アルツハイマー病の患者では、前脳基底部、とくにマイネル基底核のコリン作動性神経細胞が減少している。この減少がアルツハイマー病患者における認知・学習・記憶の能力減退をもたらす。
注1)アセチルコリン神経伝達物質としている神経をまとめて、コリン作動性神経とも呼ぶ。1)副交感神経の節前線維終端及び節後線維終端、2)交感神経の節前線維終端(一般的には交感神経に関する神経伝達物質ノルアドレナリン)、運動神経の骨格筋との接合部である神経筋接合部。大脳皮質に投射する前脳基底部アセチルコリンは、脳の感覚入力処理におけるSN比の調整に関与する感覚ゲートを駆動する。この働きは認知機能の基盤となる注意、集中などにとって重要である。
注2)SN比(情報感度)が高ければ伝送における雑音の影響が小さく、SN比が小さければ影響が大きい。
エピソード記憶に関わる「視床-内側側頭葉」回路には、
1)乳頭体-視床前核群-海馬回路(パペッツ回路)と、
2)嗅皮質-視床背内側核-前頭前野回路の2つがある。
1)「パペッツ回路」は、中に含まれる空間・対象・行動に関する様々な情報を「まとまった個別の出来事(エピソード)に束ねる」働きをする。
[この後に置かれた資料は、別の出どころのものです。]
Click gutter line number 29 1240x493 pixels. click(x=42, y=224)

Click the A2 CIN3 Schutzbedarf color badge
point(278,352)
2)嗅皮質-視床背内側核-前頭前野回路は、「出来事の間の関係性」を表している。
注1)「パペッツ回路」は、海馬-脳弓-乳頭体-視床前核群-帯状束(脳梁膨大部皮質)-海馬という閉鎖回路である。
注2)乳頭体は、空間的記憶およびエピソード記憶の統合と記憶の保存を支援する。
◎「側頭葉」の上部と下部は、「前交連」を介して脳梁は介さない。前交連と脳梁とでは、個人内の発達順序が異なり、前交連の方が先に発達する。
注)前交連に関しては、後の「(6)交連」の「(6-1)前交連」を参照されたし。
5)脳梁の構造は種々の個人属性と関連
◎両半球は、脳梁を介して、お互いに「競合」し合ったり、「抑制」し合ったりしている。このことが、左右の「優位差」として現れる。
1)右手利き傾向の強い人(殆どの動作を右手で行う)と比較して、右手利き傾向の弱い人(いくつかの動作を左手もしくは両手で行う)の脳梁は厚い。
2)脳梁の厚さと大脳半球機能差は逆相関する。すなわち「脳梁が厚い程左右の機能差は小さい」。
3)脳梁の厚い個人は、薄い個人より、単純反応時間などの作業成績が良好である。
4)一般的に、男性と比較して、女性の脳梁は厚い。
5)男性では、脳梁膨大(後頭葉、側頭葉を繋ぐ)の厚さは 、20~30歳代で最大となるが、女性では50歳代で最大となる。
6)大脳の容積が小さい個人ほど、脳梁が相対的に厚くなる。
注)左右の大脳半球間で抑制し合うことを半球間抑制という。体性感覚野、視覚野、聴覚野や運動野などの感覚を司る脳領域は、それぞれの大脳半球の対称的な位置に存在し、各感覚野にある神経細胞群は脳梁を通じて連絡し合っている。片方の大脳からもう一方の大脳へ出力される情報は、相手の神経細胞の活動を活性化させる興奮性の情報である。所がそれは相手側の抑制性の神経細胞を活性化させているので、結果的には半球間抑制が生じる。